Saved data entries
============================================================
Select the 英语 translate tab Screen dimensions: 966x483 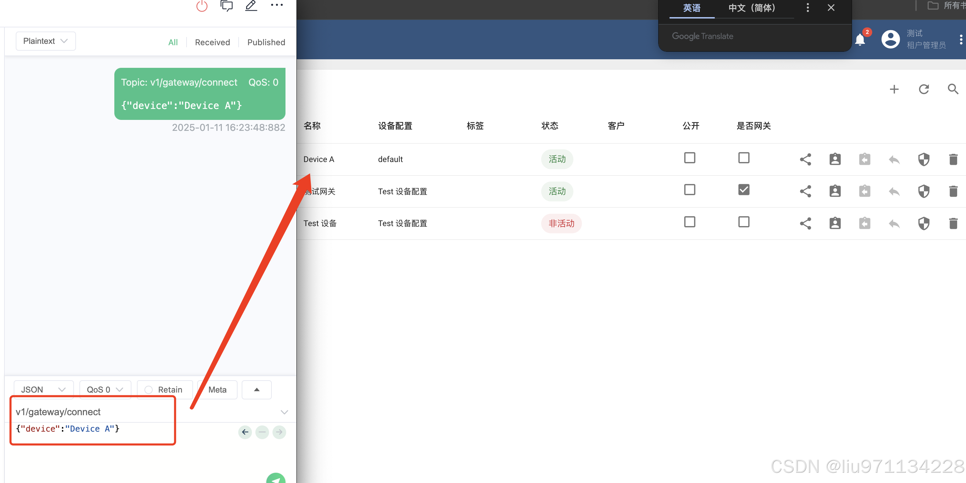click(x=692, y=8)
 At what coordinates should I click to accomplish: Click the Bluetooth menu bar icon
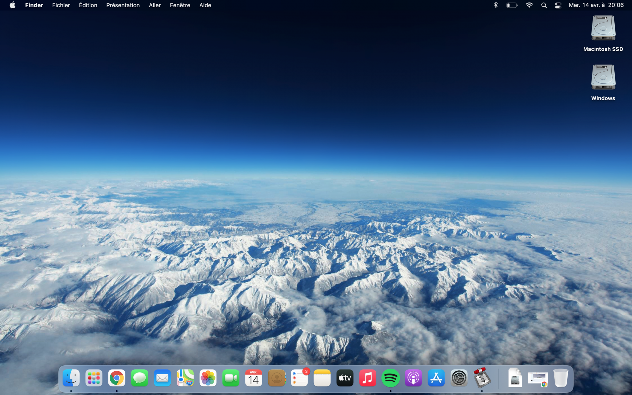coord(495,5)
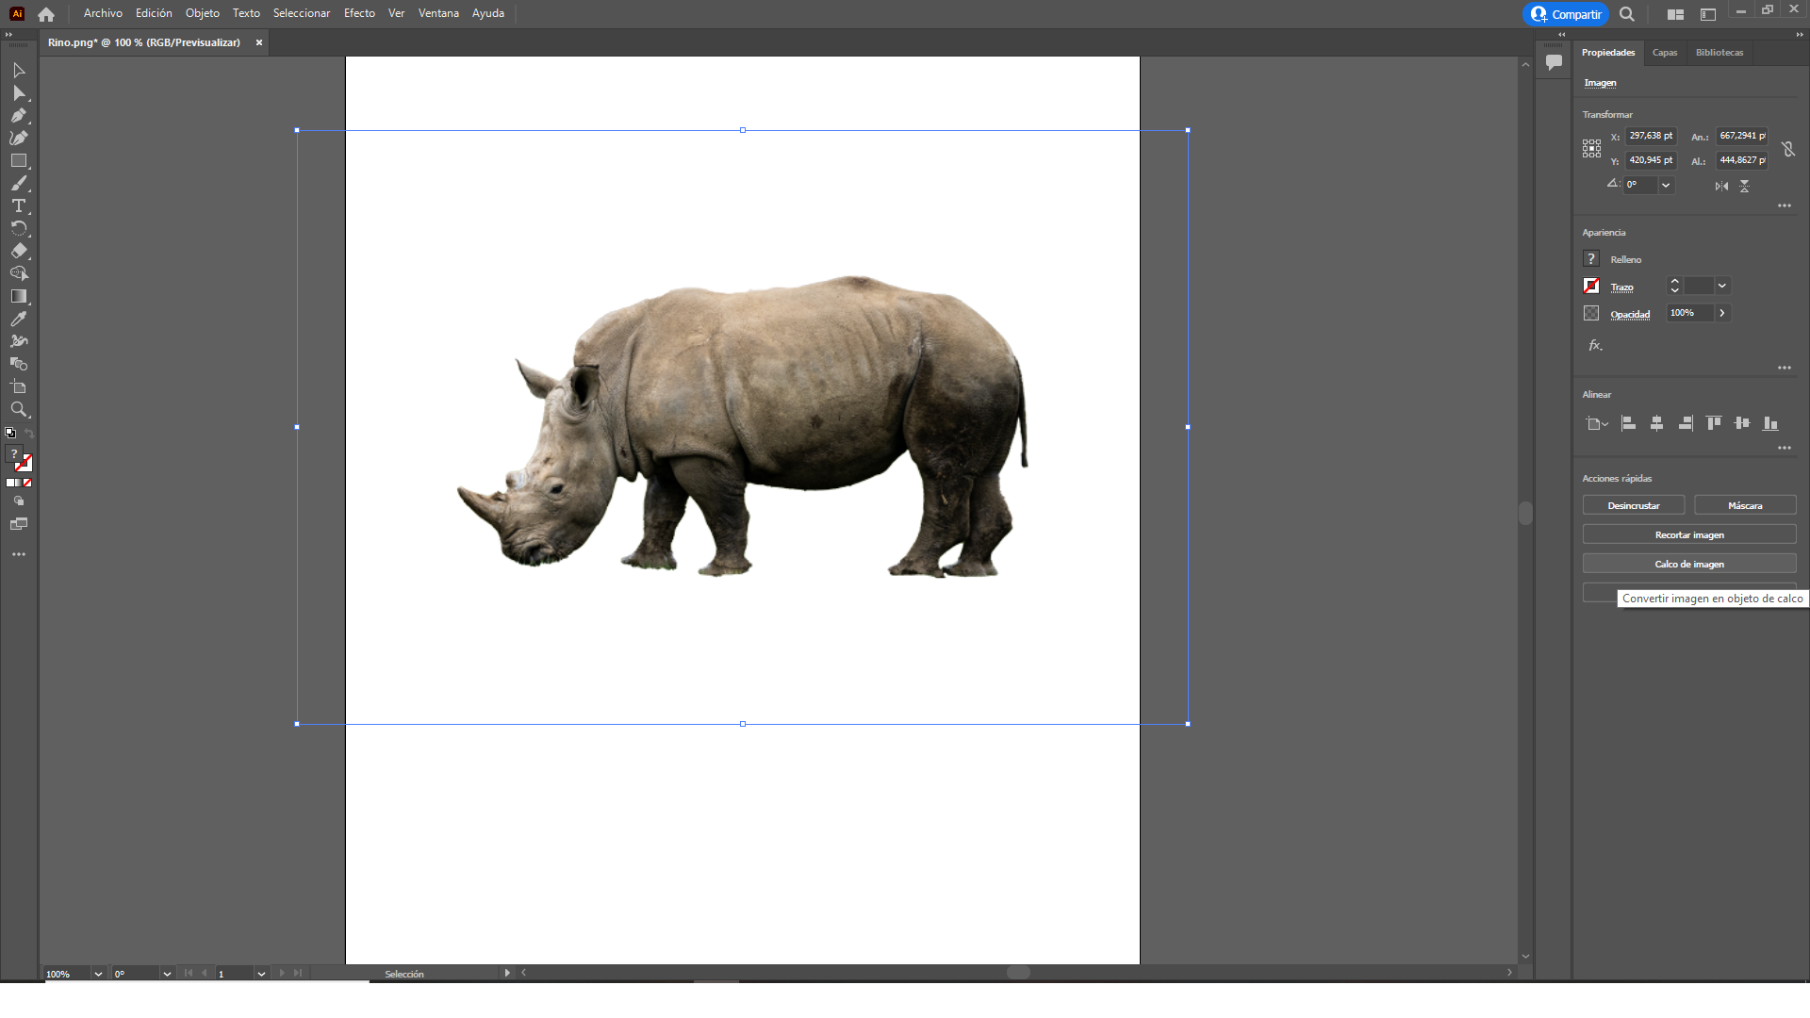This screenshot has height=1018, width=1810.
Task: Expand the Opacidad slider arrow
Action: [1722, 313]
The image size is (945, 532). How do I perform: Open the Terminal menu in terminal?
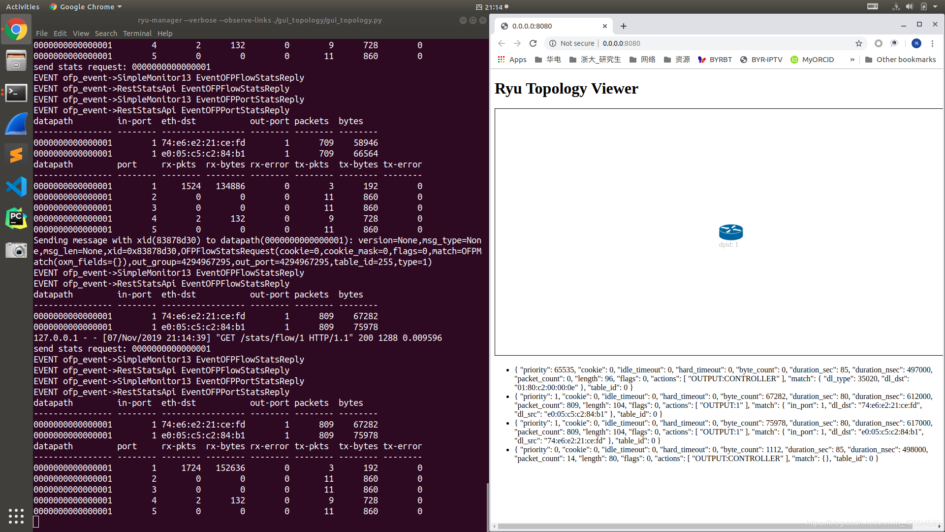point(137,33)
============================================================
**TASK BRIEF:**
An answer containing only the lines from the one holding "The image size" through the close of the entries above, reproduced exactly and stripped of pictures, is expected.

**FINAL ANSWER:**
The image size is (945, 532). How do I perform: Open the Terminal menu in terminal?
point(137,33)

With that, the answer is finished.